In fact, I'm going to try that. Cross your fingers.
-
If there is a problem, I'd love to fix it. But to fix it, I need details about how it broke for you. You could have had an invalid configuration that happened to work by chance, and some other verification took place that "broke" your setup that was really broken the whole time.
Nobody else can reproduce it but you, apparently, so we can't just search around in vain and hope we stumble on an answer. If we can't reproduce it that means we also can't check to make sure it has been fixed.
The only way we'll ever know is if you provide us with the information we asked for earlier in the thread, or more. I already provided a list of information we need.
-
xu.int.compughterworx.com - resolv.conf:
domain compughterworx.com
nameserver 127.0.0.1
nameserver 2001:470:20::2
nameserver 2001:4de0:1000:a3::2
nameserver 68.105.28.16
nameserver 10.0.1.13yau.int.compughterworx.com - resolv.conf:
domain compughterworx.com
nameserver 127.0.0.1
nameserver 2001:470:20::2
nameserver 2001:4de0:1000:a3::2
nameserver 68.105.28.16
nameserver 10.0.1.13Loopback.
HE.
SixSX.
Cox.
Local.I haven't changed this configuration in better than a year.

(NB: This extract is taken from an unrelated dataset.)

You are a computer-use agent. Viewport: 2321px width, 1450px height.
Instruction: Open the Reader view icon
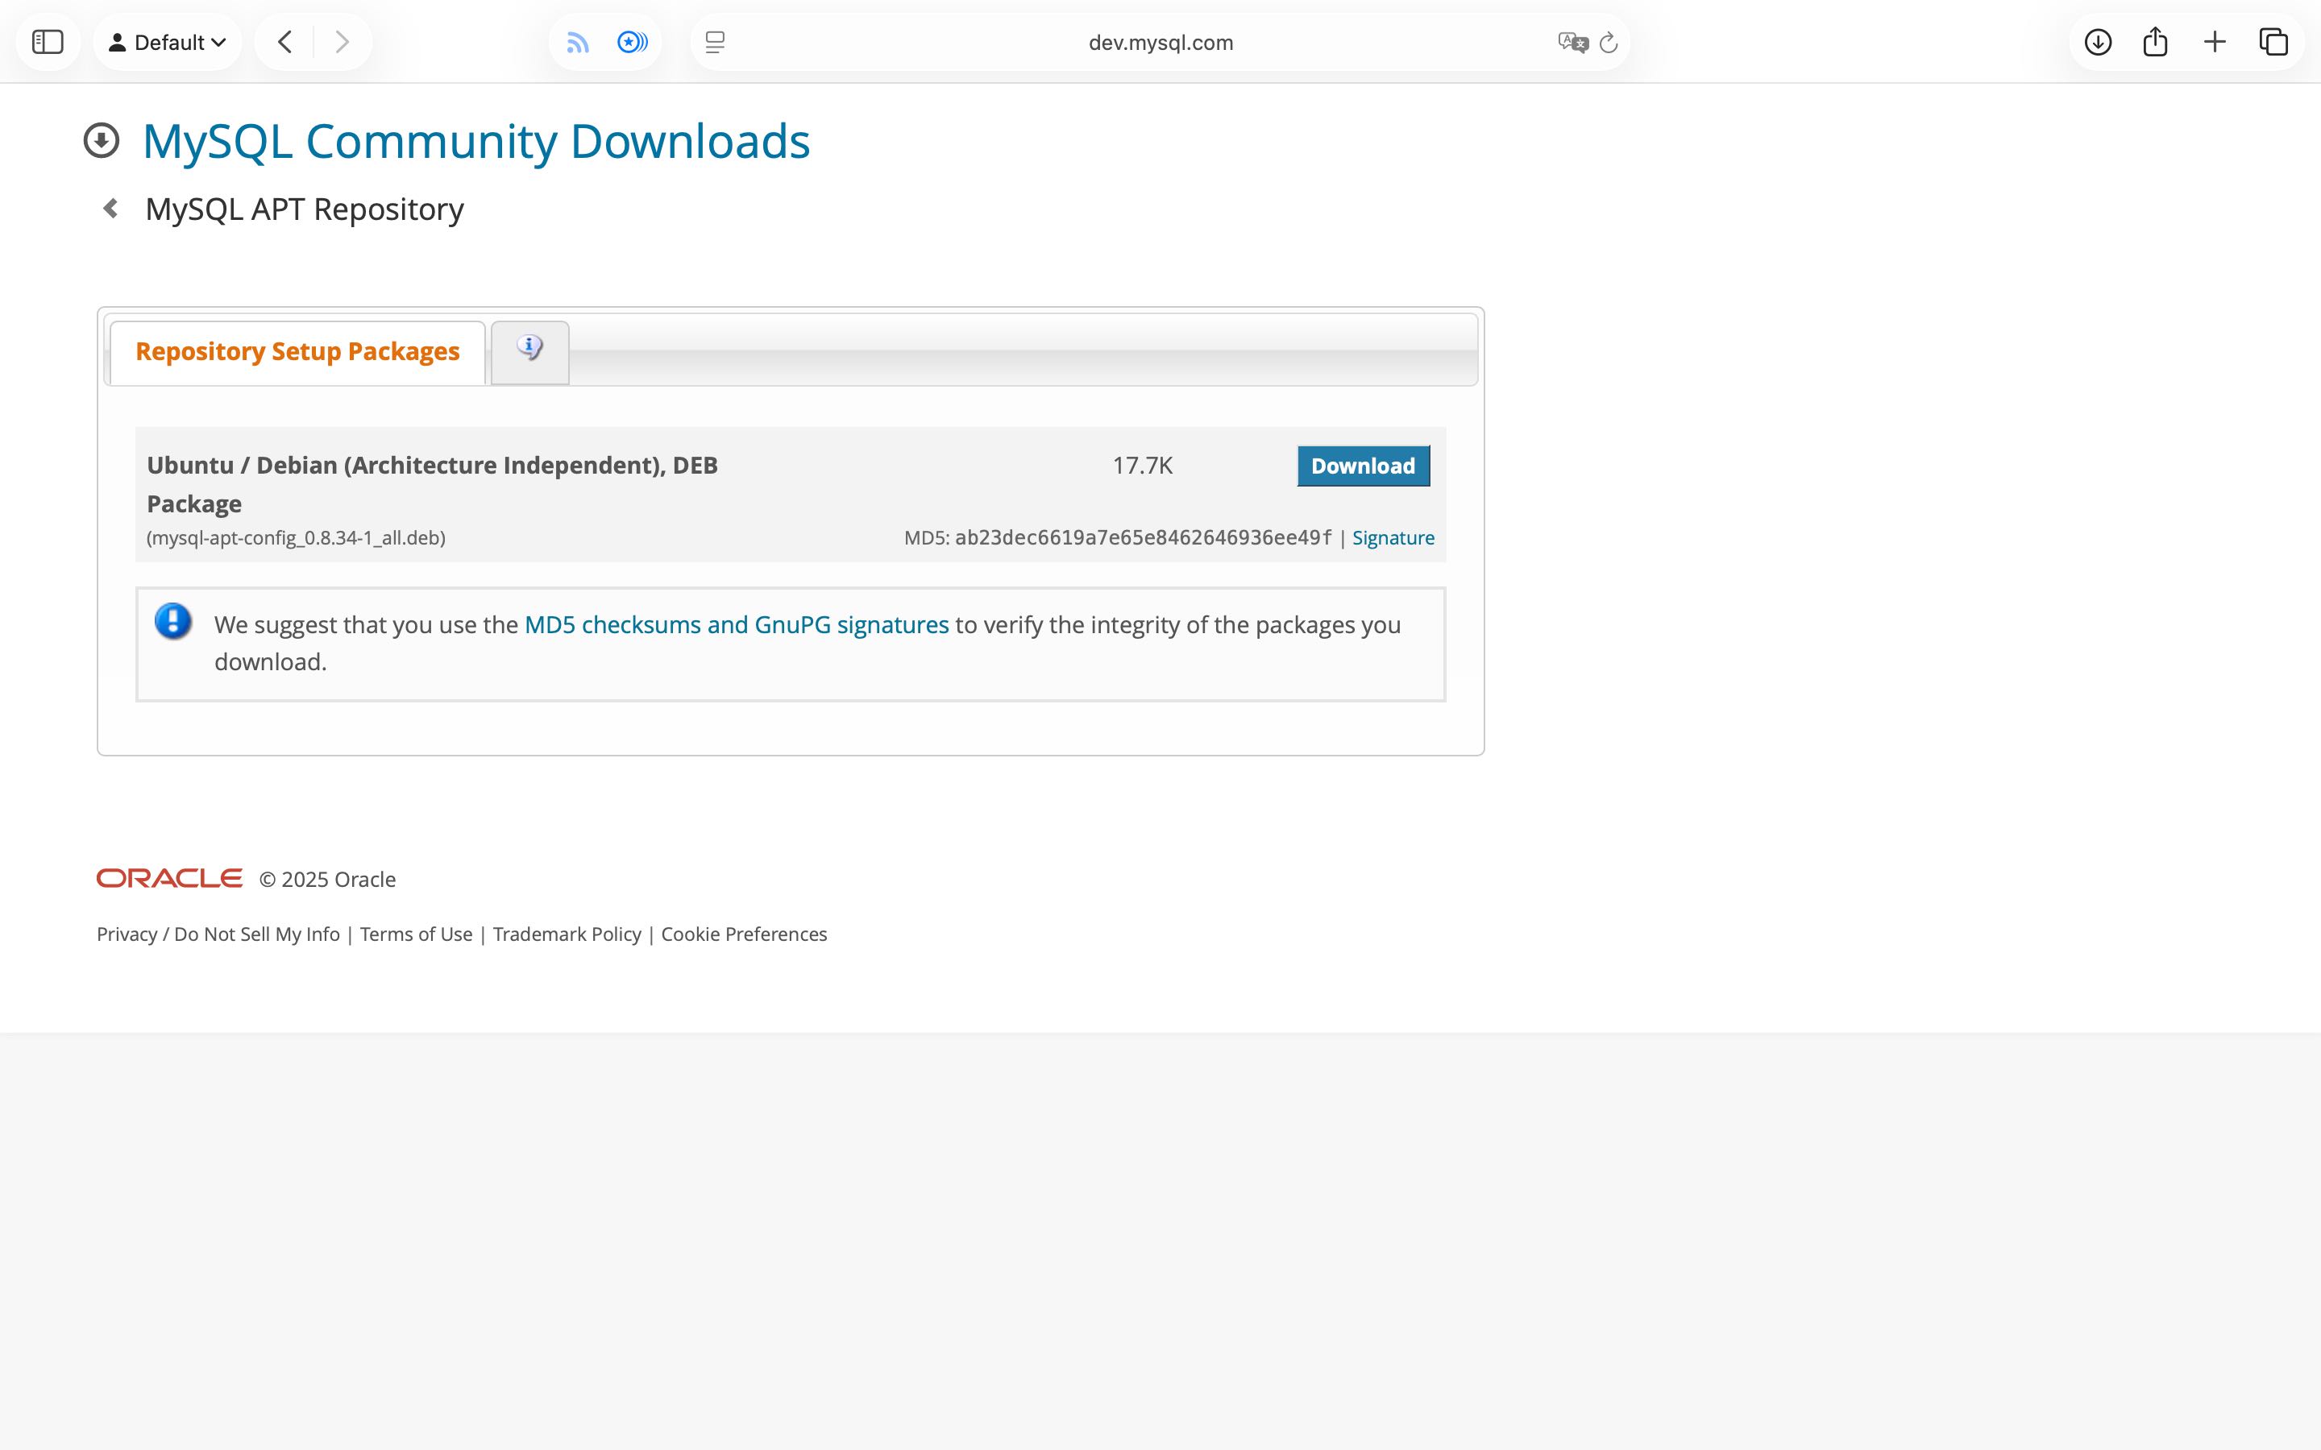(x=715, y=42)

BTW, Jim, I somehow missed your request for this specific info, and I'm sorry. My bust entirely. Please bear with me.
-
Well, fellows, I stand now with tossed salad and scrambled eggs on my face. The latest snapshot is working. I am sorry I fingered anybody–it's a byproduct of the way I'm wired I think; but you guys came through and I am corrected. I'm so glad this is working again. :)
-
Edit: found another thread with my real issue.